WHAT TO PRODUCE> Please reproduce the items verbatim, the stretch from the line containing "Viewport: 829px width, 800px height." through the line containing "Action: point(432,139)".

- - - -

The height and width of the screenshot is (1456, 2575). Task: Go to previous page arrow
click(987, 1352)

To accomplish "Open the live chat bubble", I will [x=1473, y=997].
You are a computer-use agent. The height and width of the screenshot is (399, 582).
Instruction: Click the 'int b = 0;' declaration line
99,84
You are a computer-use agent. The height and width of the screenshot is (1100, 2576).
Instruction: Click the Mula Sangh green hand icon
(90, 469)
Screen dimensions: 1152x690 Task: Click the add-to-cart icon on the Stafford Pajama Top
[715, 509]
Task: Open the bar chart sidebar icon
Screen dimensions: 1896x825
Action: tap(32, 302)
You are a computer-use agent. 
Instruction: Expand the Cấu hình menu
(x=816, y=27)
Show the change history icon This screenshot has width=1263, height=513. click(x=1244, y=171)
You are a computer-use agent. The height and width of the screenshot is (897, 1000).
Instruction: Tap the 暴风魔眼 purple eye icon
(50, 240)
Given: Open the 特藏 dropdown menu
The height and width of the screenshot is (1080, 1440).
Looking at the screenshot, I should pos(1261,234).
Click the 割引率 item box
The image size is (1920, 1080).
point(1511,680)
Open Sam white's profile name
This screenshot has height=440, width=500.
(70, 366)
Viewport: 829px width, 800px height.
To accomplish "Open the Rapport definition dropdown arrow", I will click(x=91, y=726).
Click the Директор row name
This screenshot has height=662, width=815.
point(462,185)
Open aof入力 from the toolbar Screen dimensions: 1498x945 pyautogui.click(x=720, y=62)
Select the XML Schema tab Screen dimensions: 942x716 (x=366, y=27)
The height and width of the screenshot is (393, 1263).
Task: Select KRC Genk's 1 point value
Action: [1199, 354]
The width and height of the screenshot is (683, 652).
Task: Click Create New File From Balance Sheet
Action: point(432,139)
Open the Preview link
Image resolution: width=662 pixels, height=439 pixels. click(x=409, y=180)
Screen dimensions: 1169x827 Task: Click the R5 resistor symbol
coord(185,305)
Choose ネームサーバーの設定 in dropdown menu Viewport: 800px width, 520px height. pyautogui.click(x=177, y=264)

- - - -

WRITTEN RESPONSE>
Viewport: 829px width, 800px height.
To accomplish "Open the Rapport definition dropdown arrow", I will click(x=91, y=726).
Click the Директор row name
This screenshot has height=662, width=815.
point(462,185)
Open aof入力 from the toolbar Screen dimensions: 1498x945 pyautogui.click(x=720, y=62)
Select the XML Schema tab Screen dimensions: 942x716 (x=366, y=27)
The height and width of the screenshot is (393, 1263).
Task: Select KRC Genk's 1 point value
Action: [1199, 354]
The width and height of the screenshot is (683, 652).
Task: Click Create New File From Balance Sheet
Action: point(432,139)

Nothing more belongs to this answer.